The days slipped by like shadows, each one blurring into the next as graduation loomed closer. But the classroom felt hollow without Sam. Her empty desk sat like a monument to everything left unsaid, a silent reminder of the day I'd shattered the fragile peace between us.
She never returned—not after that afternoon, not after I'd confessed the truth about us. Her absence was a wound that refused to scab over, aching every time I glanced at the door, half-expecting her to walk through it with that careless grin of her.
But the doorway remained empty, and with each passing day, the hope that he'd come back grew fainter, like a voice swallowed by the wind.
Graduation was supposed to be a beginning. But without her, it felt like an ending.
The principal's voice cut through the murmurs of our class like a blade. "KhemSam Wright will not be attending graduation," he announced, his tone clipped and final. "She is currently engaged in matters of importance."
The words struck me like a physical blow. My breath caught, the air suddenly too thick to inhale. Around me, whispers erupted like wildfire—hushed, eager, laced with curiosity and judgment. "Did you hear? She just vanished." "I always knew there was something off about them." Their voices slithered past me, sharp as broken glass.
I sat frozen, my fingers gripping the edge of my desk until my knuckles turned white. Engaged in matters of importance. The vagueness of it was worse than any truth. Was this her choice? His mother's? Or had something far worse pulled her away?
The bell rang, scattering the class into the hallways, but I remained—haunted by the ghost of a girl who had disappeared without a trace, and the crushing realization that I might never know why.
The question gnawed at me, relentless. Was it because of what I said?

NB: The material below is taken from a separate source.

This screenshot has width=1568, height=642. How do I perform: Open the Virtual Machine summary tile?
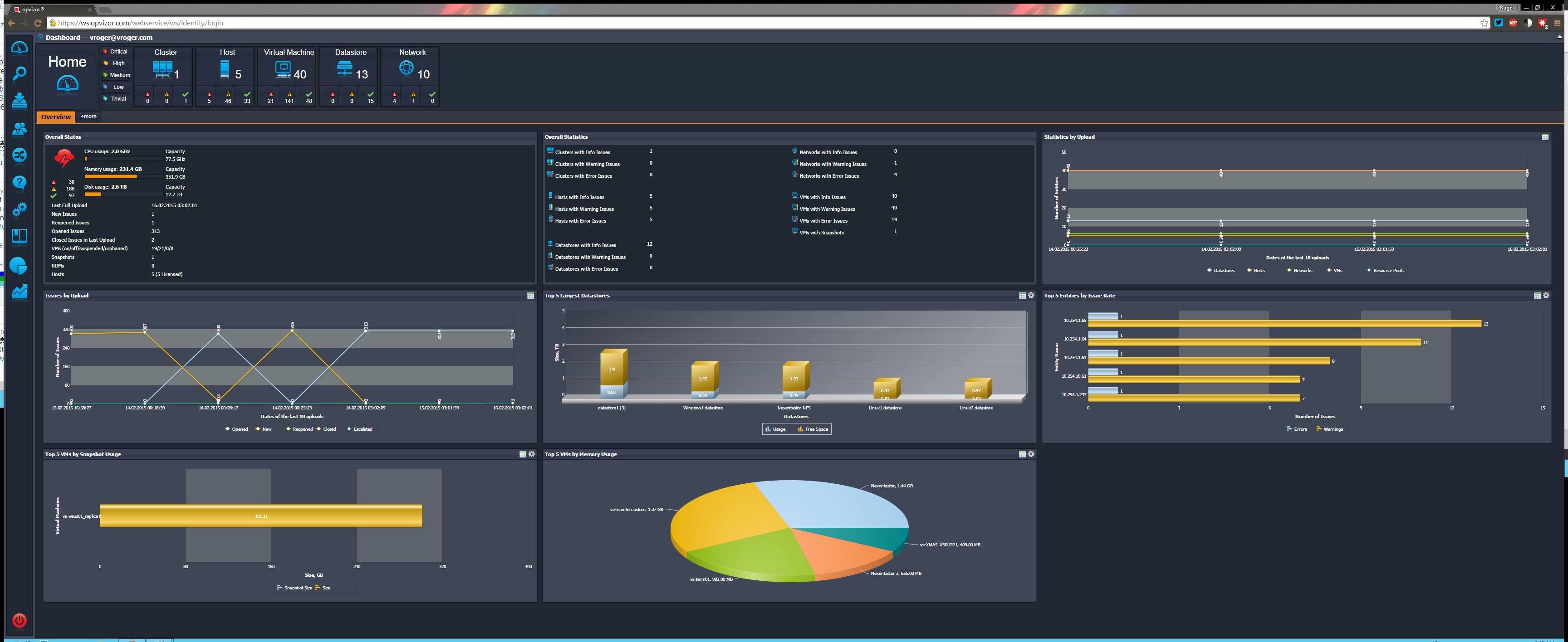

The memory of that moment played on a loop—her mother's sharp inhale, the way Sam's shoulders had tensed as if bracing for impact. Had those few reckless words cost her everything?
A bitter taste filled my mouth. Maybe if I had lied—if I had laughed it off, called it a joke, said "We're not dating" instead—She'd still be here. Her seat wouldn't sit empty. Her name wouldn't dissolve into hushed rumors between classmates who barely knew her.
A hot tear slipped free, then another. I swiped at them angrily, but they came faster, spilling over like a dam had broken. I miss him. The ache was physical, a hollowed-out space beneath my ribs.
Somewhere beyond the school walls, Sam was out there—vanished, silenced, maybe even hurting. And I was here, choking on regrets I'd never get to undo.